----- Supplied records

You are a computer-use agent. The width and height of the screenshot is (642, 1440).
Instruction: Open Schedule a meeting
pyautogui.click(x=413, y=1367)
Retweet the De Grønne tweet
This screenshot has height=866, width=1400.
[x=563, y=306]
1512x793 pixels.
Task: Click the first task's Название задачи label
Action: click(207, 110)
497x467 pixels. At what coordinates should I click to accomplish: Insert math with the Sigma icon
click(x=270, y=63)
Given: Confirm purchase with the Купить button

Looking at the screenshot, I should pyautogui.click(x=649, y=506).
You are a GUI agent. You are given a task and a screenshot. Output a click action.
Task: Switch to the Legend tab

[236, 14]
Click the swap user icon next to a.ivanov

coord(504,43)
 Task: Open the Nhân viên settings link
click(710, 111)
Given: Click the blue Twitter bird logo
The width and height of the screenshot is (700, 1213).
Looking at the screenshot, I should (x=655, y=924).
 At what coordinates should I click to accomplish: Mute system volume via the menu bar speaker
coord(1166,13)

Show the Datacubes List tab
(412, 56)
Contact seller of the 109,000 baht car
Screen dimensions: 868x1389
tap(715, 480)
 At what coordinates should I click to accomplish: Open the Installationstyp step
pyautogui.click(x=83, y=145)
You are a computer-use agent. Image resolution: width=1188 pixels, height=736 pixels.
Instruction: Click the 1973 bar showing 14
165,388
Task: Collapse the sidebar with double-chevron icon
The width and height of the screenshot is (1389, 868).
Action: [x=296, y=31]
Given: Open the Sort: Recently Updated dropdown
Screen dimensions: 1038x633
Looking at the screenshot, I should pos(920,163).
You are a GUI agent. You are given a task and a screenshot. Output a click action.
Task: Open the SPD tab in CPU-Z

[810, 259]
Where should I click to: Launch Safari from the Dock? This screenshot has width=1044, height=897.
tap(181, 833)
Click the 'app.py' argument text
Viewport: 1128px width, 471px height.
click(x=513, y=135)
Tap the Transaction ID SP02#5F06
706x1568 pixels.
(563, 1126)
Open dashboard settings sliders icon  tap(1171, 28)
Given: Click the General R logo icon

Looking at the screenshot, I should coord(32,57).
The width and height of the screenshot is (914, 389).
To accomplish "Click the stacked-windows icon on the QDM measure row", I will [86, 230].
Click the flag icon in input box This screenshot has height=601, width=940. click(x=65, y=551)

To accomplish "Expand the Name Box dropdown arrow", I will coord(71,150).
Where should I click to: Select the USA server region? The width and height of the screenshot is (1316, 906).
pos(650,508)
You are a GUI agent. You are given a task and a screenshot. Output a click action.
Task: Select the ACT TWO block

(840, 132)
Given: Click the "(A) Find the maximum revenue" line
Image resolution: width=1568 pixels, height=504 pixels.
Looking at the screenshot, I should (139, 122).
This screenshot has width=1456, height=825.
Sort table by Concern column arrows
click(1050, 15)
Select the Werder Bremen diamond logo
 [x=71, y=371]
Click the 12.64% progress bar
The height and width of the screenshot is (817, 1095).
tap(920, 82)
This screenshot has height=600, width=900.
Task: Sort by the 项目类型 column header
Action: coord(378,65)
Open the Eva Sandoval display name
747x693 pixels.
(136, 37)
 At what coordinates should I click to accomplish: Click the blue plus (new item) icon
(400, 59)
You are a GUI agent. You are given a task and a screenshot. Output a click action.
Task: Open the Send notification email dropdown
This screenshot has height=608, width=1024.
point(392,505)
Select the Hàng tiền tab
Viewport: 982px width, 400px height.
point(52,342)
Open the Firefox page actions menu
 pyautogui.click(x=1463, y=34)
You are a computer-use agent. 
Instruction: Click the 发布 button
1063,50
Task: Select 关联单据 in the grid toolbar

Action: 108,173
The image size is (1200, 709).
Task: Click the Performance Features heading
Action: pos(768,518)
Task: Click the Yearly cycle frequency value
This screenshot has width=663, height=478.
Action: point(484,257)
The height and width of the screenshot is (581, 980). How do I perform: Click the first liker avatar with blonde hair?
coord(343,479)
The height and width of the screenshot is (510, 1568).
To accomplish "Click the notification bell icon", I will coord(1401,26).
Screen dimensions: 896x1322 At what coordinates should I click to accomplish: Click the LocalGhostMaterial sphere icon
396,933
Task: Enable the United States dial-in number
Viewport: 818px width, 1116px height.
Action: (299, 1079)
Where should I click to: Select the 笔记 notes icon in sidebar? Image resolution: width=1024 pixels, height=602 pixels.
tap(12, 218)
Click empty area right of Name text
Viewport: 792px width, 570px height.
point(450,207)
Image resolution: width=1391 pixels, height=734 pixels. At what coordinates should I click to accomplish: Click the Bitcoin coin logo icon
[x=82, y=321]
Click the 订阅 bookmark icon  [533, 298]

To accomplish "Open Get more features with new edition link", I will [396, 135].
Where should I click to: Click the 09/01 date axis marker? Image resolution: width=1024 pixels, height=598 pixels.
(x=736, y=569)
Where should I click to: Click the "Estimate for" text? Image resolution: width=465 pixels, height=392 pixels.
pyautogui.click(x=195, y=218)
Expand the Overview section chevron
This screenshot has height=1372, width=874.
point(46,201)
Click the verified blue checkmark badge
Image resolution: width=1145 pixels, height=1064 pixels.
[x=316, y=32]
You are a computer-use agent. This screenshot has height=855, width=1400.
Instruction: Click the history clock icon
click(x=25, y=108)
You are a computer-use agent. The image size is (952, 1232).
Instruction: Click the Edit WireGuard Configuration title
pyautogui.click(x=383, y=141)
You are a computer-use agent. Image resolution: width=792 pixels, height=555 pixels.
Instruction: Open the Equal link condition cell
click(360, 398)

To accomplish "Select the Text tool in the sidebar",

----------

Write down how many lines of the data above contain the string "will", and include nothing besides that number.

4